Oleh: Juniardi
Otoritas Jasa Keuangan atau OJK lahir dengan salah satu tujuan adalah untuk mengatasi kompleksnya sistem keuangan global. Dimana sebuah negara sepakat memerlukan sebuah lembaga yang memiliki tugas dan peran untuk melakukan pengaturan dan pengawasan. Pasca lahir, peran utama OJK adalah melakukan pengawasan terhadap seluruh kegiatan yang terkait dengan industri jasa keuangan, seperti perbankan, asuransi, dan pasar modal.
OJK harus melakukan pengawasan terhadap kegiatan-kegiatan tersebut agar tidak menimbulkan risiko sistemik yang dapat mengganggu stabilitas dan keamanan sistem keuangan Indonesia. Karena Sistem keuangan menjadi salah satu bagian terpenting dari sistem perekonomian suatu negara. OJK akan memastikan bahwa sistem keuangan dapat berjalan dengan sehat dan aman.
Dalam melakukan pengawasan OJK tentu tidak hanya melihat sesuatu dengan seksama dan melaporkan hasil kegiatan mengawasi, tetapi juga memperbaiki dan meluruskan sehingga mencapai tujuan yang sesuai dengan rencana.
Kita ketahui OJK juga bertanggung jawab dalam memberikan izin usaha kepada lembaga keuangan yang ingin beroperasi di Indonesia, serta melakukan pengawasan terhadap kepatuhan lembaga keuangan tersebut terhadap peraturan dan ketentuan yang berlaku. Selain itu, OJK juga memiliki tanggung jawab dalam mengembangkan dan memperkuat infrastruktur sistem keuangan, seperti pengembangan sistem pembayaran elektronik dan sistem penyelesaian transaksi.
Dalam era digitalisasi ini, sistem pembayaran elektronik menjadi semakin penting, sehingga OJK berperan dalam pengembangan sistem tersebut untuk memastikan keamanan dan keandalannya. Selain itu, OJK juga berperan dalam memperkuat sistem penyelesaian transaksi, sehingga transaksi keuangan dapat dilakukan dengan cepat dan aman.
OJK juga memiliki peran dalam mengambil tindakan preventif dalam mengatasi potensi krisis keuangan yang mungkin terjadi di masa depan. OJK melakukan pengawasansecara ketat terhadap lembaga keuangan, melakukan pengujian terhadap kinerja lembaga keuangan, serta melakukan evaluasi terhadap risiko-risiko yang mungkin terjadi di masa depan.

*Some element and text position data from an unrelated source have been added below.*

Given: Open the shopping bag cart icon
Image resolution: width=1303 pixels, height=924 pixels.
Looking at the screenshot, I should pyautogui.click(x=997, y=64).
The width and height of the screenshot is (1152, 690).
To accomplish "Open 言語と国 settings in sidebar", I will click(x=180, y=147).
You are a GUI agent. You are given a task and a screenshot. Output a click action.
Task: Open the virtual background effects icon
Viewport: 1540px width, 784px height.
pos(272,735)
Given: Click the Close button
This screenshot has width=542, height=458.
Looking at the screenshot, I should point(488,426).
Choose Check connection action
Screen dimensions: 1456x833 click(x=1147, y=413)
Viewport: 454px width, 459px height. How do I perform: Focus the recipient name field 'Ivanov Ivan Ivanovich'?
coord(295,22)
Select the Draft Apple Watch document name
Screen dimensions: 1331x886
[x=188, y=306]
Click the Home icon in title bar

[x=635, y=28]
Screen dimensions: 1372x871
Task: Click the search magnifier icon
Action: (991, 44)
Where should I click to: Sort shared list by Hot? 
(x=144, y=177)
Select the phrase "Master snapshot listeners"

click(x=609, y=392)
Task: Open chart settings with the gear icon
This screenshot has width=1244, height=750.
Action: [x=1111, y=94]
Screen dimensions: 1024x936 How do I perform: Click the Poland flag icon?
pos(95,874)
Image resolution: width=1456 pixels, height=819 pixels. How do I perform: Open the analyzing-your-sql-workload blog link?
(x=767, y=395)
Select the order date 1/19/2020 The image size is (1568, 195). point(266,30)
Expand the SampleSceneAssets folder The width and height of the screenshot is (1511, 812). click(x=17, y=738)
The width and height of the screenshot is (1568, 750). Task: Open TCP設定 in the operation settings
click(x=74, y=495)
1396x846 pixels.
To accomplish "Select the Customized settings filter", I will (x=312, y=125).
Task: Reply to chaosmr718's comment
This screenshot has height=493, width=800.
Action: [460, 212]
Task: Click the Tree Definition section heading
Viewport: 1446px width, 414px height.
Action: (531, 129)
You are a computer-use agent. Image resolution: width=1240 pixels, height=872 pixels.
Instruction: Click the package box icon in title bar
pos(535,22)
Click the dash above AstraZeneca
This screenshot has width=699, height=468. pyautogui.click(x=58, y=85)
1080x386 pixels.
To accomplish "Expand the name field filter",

Dalam menjalankan tugas, tentu OJK tidak sendiri, tetapi juga bekerja sama dengan lembaga-lembaga terkait lainnya, seperti Bank Indonesia dan Komisi Pengawas Persaingan Usaha, Lembaga Penjamin Simpanan (LPS), Menteri Keuangan, hingga Presiden.
Maraknya Judi Online
Judi online, yang kini sedang menjadi perhatian publik, hingga negara harus turun tangan. Bahkan presiden memerintahkan jajaran penegak hukum untuk melakukan tindakan tegas. Karena Judi Online tidak hanya menyediakan hiburan, tetapi juga menghadirkan risiko serius bagi kesehatan dan kehidupan seseorang.
Beberaoa resiko yang dilangsir tirto.id, menyebutkan beberapa dampak negatif akibat judi online, yaitu Kesehatan Mental yang Terancam. Karena kecanduan judi online dapat menyebabkan stres berat, kecemasan, bahkan meningkatkan risiko bunuh diri.
Selain itu, dampak emosional yang Mendalam: Terlibat dalam judi online dapat memicu depresi yang dalam dan masalah emosional lainnya. Ada risiko kriminalitas, yaitu beberapa individu terlibat dalam tindakan kriminal untuk memenuhi kebutuhan perjudian mereka, membahayakan diri sendiri dan orang lain.
Kencanduan Judi Online, dapat mengancam data pribadi, karena rentan terhadap penyalahgunaan oleh pihak yang tidak bertanggung jawab, meningkatkan risiko identitas dicuri atau disalahgunakan. Perjudian online sering kali merusak hubungan baik dengan keluarga dan teman, karena terkonsentrasi pada aktivitas judi.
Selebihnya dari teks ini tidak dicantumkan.